• [Stored items]:
________
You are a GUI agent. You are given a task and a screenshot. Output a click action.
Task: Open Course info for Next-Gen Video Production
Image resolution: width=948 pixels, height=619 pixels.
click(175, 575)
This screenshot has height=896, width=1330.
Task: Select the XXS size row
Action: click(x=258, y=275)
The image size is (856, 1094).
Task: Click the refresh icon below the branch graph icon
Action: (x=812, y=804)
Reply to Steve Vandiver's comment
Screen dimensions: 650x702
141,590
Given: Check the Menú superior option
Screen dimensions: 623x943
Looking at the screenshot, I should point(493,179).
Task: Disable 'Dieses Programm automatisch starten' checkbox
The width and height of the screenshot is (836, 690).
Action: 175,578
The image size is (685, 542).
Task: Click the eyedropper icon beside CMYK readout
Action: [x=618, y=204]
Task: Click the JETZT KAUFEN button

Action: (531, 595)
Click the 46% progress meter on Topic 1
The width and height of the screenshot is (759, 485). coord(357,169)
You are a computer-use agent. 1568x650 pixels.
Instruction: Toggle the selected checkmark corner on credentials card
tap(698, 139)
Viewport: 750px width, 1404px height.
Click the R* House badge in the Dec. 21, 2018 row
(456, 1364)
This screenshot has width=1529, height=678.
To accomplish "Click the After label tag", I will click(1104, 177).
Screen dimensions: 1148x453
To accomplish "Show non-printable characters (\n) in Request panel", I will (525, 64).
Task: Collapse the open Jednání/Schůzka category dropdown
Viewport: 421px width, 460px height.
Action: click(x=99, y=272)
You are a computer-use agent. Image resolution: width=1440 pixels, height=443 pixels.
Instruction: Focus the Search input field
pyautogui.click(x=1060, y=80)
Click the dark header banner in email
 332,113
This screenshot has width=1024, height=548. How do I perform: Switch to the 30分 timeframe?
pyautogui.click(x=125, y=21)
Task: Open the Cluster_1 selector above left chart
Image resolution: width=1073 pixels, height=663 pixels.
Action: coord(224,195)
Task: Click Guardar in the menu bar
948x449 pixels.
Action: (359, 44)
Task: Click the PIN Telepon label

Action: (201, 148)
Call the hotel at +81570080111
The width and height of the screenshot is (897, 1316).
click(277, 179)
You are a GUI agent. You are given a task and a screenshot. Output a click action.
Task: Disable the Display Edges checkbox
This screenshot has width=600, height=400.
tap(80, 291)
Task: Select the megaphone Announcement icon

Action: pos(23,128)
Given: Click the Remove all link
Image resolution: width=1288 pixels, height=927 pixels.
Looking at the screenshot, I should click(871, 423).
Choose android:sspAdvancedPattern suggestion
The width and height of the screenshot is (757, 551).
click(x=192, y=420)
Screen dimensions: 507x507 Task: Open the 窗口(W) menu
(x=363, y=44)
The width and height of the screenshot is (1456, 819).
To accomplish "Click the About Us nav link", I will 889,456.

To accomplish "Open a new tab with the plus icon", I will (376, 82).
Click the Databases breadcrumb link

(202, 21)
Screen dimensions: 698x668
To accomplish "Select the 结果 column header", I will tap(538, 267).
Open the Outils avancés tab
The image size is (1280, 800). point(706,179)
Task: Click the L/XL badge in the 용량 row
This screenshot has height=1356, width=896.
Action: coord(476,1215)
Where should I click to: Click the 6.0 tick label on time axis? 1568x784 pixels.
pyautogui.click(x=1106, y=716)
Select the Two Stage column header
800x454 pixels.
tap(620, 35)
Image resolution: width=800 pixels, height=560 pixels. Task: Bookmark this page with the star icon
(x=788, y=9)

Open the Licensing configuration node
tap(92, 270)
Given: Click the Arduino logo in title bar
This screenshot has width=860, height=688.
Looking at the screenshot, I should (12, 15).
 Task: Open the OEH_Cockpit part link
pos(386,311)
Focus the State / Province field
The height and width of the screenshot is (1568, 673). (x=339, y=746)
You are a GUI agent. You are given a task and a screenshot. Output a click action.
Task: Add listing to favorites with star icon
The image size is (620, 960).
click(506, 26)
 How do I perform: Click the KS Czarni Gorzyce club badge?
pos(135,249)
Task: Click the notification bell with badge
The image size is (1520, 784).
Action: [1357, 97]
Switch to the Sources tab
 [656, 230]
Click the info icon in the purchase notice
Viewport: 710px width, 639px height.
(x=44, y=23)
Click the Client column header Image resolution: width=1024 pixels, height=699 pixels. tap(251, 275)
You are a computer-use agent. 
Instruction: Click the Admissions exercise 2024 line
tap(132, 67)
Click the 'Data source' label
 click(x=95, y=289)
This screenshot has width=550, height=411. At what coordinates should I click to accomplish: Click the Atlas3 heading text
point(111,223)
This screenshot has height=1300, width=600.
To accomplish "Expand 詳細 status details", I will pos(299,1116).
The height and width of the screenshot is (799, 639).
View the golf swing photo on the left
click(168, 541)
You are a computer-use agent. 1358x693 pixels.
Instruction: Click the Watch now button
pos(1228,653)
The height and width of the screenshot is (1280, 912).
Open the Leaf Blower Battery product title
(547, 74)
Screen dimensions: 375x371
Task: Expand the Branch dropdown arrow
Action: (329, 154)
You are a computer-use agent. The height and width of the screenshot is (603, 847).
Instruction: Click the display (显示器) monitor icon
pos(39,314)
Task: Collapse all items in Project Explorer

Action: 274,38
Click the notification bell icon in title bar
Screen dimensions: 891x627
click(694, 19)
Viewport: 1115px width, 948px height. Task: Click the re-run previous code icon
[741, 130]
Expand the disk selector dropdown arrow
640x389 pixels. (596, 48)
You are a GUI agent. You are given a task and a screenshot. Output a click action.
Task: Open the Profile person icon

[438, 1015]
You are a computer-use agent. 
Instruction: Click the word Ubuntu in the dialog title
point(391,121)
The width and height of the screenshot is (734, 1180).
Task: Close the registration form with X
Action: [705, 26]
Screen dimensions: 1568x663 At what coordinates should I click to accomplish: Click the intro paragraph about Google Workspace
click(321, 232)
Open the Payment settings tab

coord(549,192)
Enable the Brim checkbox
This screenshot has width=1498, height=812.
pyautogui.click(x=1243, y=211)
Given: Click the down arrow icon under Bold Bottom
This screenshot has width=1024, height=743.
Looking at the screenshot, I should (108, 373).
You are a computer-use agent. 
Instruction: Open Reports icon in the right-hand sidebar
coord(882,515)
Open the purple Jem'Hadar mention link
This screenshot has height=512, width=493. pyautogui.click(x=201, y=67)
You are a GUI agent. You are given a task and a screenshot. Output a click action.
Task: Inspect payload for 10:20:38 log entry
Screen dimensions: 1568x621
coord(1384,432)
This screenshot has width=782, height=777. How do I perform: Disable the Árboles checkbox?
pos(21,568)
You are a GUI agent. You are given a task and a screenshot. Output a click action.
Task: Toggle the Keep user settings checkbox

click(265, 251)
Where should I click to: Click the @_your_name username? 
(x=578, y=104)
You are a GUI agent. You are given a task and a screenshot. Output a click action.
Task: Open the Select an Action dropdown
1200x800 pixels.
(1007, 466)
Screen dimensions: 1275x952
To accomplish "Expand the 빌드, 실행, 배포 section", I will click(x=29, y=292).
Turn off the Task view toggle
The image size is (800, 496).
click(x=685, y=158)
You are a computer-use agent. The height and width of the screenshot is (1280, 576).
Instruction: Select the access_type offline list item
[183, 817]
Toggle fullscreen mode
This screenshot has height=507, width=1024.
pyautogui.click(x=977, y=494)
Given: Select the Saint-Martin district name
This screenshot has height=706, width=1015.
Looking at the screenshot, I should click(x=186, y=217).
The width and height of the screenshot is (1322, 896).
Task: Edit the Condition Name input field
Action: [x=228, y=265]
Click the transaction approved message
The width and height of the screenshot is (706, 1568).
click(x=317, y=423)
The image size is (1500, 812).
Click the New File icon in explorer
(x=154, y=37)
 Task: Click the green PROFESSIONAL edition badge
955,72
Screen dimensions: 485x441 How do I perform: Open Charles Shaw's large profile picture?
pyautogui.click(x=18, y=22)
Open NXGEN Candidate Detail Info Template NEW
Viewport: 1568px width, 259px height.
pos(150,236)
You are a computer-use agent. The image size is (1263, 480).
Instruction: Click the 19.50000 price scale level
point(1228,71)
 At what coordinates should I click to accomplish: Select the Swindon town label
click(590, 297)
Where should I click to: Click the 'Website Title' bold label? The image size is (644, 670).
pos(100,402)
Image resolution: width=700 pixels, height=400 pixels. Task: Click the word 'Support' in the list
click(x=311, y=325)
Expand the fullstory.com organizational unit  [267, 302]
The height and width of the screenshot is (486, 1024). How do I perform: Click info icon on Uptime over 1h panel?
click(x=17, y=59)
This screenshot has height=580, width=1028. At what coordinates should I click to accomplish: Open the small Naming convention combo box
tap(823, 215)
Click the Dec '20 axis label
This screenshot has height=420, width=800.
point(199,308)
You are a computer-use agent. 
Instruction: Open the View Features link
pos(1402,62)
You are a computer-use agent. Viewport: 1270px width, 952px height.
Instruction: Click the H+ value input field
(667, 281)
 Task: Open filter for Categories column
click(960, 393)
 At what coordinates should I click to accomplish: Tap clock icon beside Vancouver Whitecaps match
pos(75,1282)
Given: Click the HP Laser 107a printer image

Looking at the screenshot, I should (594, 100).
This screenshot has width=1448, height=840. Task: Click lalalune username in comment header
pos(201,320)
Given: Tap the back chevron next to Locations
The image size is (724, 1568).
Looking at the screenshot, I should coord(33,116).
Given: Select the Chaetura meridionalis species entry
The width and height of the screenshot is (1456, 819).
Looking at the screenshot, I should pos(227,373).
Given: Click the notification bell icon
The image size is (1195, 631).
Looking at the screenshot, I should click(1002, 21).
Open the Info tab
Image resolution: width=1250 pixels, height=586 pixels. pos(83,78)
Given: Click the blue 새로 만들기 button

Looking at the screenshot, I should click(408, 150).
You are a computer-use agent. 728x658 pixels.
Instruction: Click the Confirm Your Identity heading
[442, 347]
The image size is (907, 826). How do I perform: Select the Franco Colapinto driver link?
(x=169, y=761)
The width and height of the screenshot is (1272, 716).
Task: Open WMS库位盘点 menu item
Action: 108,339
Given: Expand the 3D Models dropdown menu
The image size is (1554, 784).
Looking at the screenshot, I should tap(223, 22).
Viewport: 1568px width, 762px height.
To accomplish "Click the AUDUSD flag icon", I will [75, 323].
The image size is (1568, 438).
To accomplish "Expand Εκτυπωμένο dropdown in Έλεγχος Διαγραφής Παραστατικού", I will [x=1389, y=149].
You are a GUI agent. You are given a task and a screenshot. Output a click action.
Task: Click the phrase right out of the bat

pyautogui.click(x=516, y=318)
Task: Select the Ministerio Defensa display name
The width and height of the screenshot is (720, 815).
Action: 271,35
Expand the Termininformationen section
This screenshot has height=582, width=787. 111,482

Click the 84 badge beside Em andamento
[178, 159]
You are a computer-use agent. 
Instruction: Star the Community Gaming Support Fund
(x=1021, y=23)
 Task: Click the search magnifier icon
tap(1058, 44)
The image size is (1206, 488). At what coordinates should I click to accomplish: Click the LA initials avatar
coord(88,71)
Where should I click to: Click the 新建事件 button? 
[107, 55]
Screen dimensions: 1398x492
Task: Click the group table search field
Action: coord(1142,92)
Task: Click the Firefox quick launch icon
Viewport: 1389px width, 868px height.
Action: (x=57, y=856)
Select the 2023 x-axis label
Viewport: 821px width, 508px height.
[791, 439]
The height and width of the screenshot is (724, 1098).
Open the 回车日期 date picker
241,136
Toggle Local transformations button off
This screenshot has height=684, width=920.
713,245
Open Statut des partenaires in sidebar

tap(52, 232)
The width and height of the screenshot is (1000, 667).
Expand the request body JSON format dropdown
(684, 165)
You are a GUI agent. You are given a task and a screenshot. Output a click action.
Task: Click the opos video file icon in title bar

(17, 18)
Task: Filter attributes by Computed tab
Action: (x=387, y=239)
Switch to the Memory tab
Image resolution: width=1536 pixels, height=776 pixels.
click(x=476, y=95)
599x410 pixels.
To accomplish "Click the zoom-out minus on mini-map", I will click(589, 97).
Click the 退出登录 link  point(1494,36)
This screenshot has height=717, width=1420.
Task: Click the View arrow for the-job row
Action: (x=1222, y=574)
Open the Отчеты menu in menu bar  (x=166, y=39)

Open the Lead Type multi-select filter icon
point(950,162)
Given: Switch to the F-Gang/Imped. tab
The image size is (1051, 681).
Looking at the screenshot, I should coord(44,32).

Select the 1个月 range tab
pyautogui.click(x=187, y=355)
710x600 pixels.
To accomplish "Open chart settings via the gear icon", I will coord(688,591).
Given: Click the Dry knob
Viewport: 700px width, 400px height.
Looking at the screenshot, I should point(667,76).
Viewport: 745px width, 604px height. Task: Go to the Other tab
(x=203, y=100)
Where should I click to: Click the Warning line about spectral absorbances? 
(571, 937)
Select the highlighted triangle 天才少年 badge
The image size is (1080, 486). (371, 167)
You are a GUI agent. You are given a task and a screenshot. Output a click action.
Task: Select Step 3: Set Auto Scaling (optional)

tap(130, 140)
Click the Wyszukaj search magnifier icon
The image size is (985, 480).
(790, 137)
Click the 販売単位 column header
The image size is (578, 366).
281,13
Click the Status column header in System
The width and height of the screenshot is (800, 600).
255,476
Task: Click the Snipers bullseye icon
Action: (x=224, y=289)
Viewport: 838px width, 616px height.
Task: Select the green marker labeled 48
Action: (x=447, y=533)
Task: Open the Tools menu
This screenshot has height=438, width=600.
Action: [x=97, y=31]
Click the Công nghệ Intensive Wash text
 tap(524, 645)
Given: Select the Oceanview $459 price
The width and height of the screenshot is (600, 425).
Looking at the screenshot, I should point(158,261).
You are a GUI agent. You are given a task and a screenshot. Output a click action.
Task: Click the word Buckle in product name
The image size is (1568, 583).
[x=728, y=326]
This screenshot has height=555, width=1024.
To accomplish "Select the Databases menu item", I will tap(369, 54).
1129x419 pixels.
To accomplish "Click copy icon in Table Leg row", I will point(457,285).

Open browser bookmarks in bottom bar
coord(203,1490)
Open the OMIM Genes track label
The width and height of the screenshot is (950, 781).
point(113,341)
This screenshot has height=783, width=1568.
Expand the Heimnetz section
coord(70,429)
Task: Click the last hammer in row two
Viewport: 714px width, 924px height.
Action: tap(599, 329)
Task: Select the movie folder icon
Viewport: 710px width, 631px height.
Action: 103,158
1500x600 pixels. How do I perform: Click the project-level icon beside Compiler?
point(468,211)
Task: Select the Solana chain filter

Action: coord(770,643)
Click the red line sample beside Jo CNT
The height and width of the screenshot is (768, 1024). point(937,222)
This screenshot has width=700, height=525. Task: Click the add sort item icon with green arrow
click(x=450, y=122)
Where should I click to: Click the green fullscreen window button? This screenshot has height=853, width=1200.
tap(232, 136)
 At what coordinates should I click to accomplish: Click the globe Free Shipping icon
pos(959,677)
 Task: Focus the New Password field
________
• [TASK TO CARRY OUT]: Set down precisely the lines above between the line holding "Task: Click the word Buckle in product name" and the line holding "1129x419 pixels.", inclusive, and nothing beyond them.

• [COMPLETED TASK]:
Task: Click the word Buckle in product name
The image size is (1568, 583).
[x=728, y=326]
This screenshot has height=555, width=1024.
To accomplish "Select the Databases menu item", I will tap(369, 54).
1129x419 pixels.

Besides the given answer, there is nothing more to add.